Statistically, after action of curcumin or WZ35, both two curves of the total acidification rate moved down, and the descending degree of the latter outweighed that of the former (Fig. 6A–C), so did the curves of OCR (Fig. 6D–G). We then detected the absorption of glucose via glucose determination kit (hexokinase method). WZ35 was found to significantly attenuate the ability to absorb glucose from outside obviously (Fig. 6H). By means of CCK-8 assay (Fig. 6I), the absorption of glucose was correlated to the proliferative activity of cells. When we artificially retarded the glycolysis process, the ability of WZ35 to inhibit cell proliferation was reduced, which could possibly exert its anti-proliferative effects by hindering the process of cell glycolysis. Metabolomics was used to detect the levels of the various intracellular metabolites. As displayed in Fig. 6J, WZ35 enhanced the ratio of NAD⁺ to NADH, signifying the blockade of oxidative phosphorylation. The content of purine metabolites were also significantly attenuated. The general metabolism changes triggered by WZ35 have been shown in Fig. 6K.

We further explored clinical application of YAP and GLUT1 in above tissue chip with 53 liver cancer samples. The majority of these liver cancer patients were GLUT1-positive (Fig. 7A, B) (P = 0.0208). Boxplot showed that GLUT1 expression was positively correlated with TNM stage (Fig. 7C), suggesting that GLUT1 upregulation could coincide with liver cancer progression. Kaplan–Meier survival analysis showed that high level of GLUT1 was associated with a shorter survival (Fig. 7D) and the areas under curve (AUC) in ROC curve of GLUT1 were 0.7 (at 1 year), 0.77 (at 3 years) and 0.85 (at 5 years) (Fig. 7E). Since biological information mining found that YAP and GLUT1 might display a good predictive function in predicting the prognosis of liver cancer patients (Additional file 9: Fig. S9A-D), to further substantiate the survival significance of YAP and GLUT1, the correlation between YAP/GLUT1 high expression and clinical features of liver cancer patients was analyzed in above 53 clinical cases.
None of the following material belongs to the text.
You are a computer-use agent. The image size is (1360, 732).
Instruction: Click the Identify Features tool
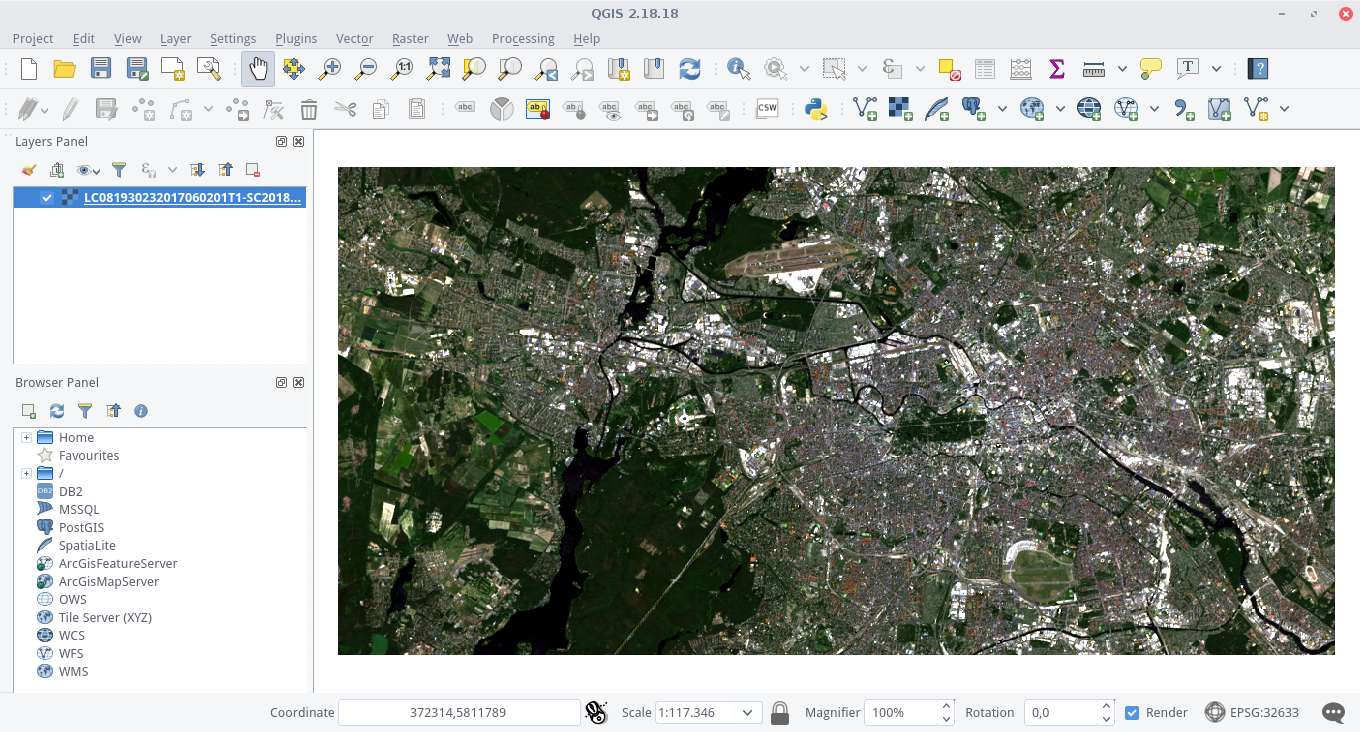739,69
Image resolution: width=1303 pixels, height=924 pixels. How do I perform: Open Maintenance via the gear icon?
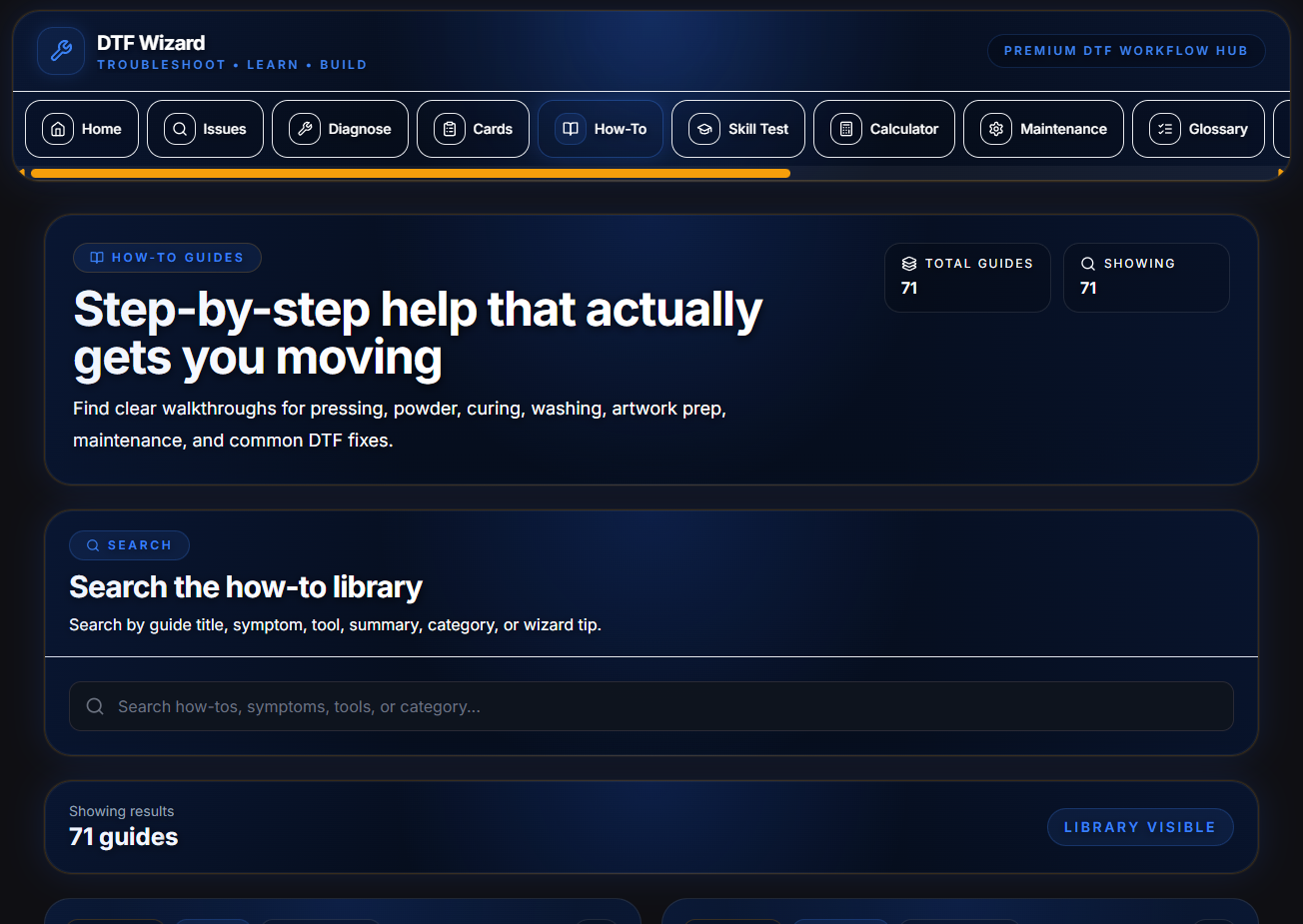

The expression of YAP was found to be proportional to GLUT1 (Additional file 9: Fig. S9E). High integrated expression levels of YAP and GLUT1 were negatively correlated with survival in liver cancer patients (Fig. 7F). A nomogram was made according to the result of multi-variate logistic proportional hazards analysis which considers Stage I and II as the early stage, Stage III and IV as the late stage. Through fixing the points associated with YAP and GLUT1, the risk of later stage for an individual patient could be calculated (Fig. 7G). A ROC calibration plot was made to assess the internal validity for the constructed nomogram (Additional file 9: Fig. S9F).The AUC for combination of YAP and GLUT1 was 0.889, which was higher than GLUT1 alone (Additional file 9: Fig. S9G). Considering these data, we can infer the potential link between YAP and GLUT1 and the integration between them may potentially serve as a valuable prognostic biomarker in liver cancer patients.